Text section:
________________________

Nursing shortages driven by understaffed hospitals nationwide

Overworked and understaffed health-care workers leaving their jobs over poor working conditions are becoming more alarming to health advocates, who are calling for federal help to address a Canada-wide nurses shortage.

“We have to fix the workplace in our health-care system right now, it’s an urgent issue,” Linda Silas, president of the Canadian Federation of Nurses Union (CFNU), told CTV’s Your Morning on Monday.

The urgency for action has been long overdue, Silas says, as the Canadian medical field has been facing staffing shortages since before the pandemic that wasn’t addressed before COVID made matters worse.

“Now Canadians can’t get their surgeries, can’t get their specialized treatments, we have ERs closing across the country and the big reason is that we don’t have enough for nurses,” she said.

A survey conducted by the Canadian Union of Public Employees this year found that 87 per cent of 2,600 registered practical nurses in hospitals considered quitting their jobs after facing poor working conditions and abuse from patient’s families.

Understaffing has become an even bigger issue over the pandemic as many workers have been left feeling burnt out and unable to provide patients with quality care when they become overworked, Silas said.

“We cannot let 20 percent of our workforce retire early. We cannot let one in two nurses leave, our system will collapse completely,” she said.

In June, Statistics Canada reported an all-time high of job vacancies within the health sector as 136,800 positions were reported in the first quarter of 2022; a nearly 91 per cent increase since the first quarter of 2020. Additionally, over 50 per cent of nurses claim their mental health has become worse compared to what it used to be before the pandemic.

Along with the CFNU, the Canadian Nurses Association (CNA) hoped to gain the attention of Canada’s premier at the Council of the Federation meeting on Monday, highlighting their own recommendations to address the crisis including fast-tracking internationally educated nurses to work in hospitals and providing mental health support to current health-care workers.

Silas, attended the meeting, said in a statement on the federation’s website that Canada’s premier will be gathering at a “critical” moment for the nation’s health care system.

“It’s time for federal, provincial and territorial governments to listen to frontline nurses and work with us on urgent solutions. We have no time to waste,” she said.

________________________

According to the article on nursing shortages, why does Silas say action on staffing is long overdue? Answer in one to three sentences.

Dataset excerpt:
________________________

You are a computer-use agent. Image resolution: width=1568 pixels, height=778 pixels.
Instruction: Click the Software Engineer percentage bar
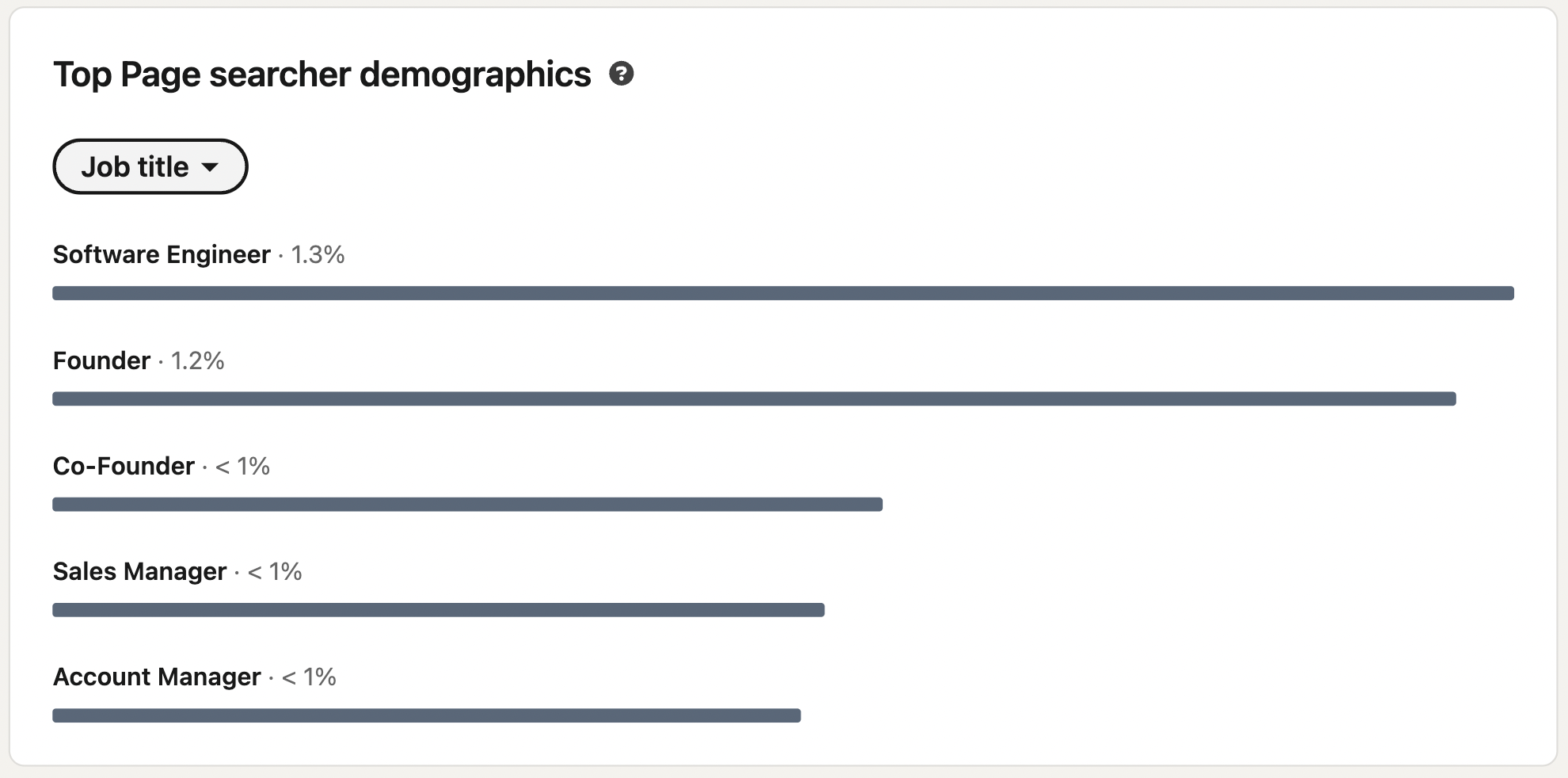click(783, 293)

________________________

Output of the exercise: Silas says the Canadian medical field had been facing staffing shortages since before the pandemic. Those shortages were not addressed, and COVID then made matters worse.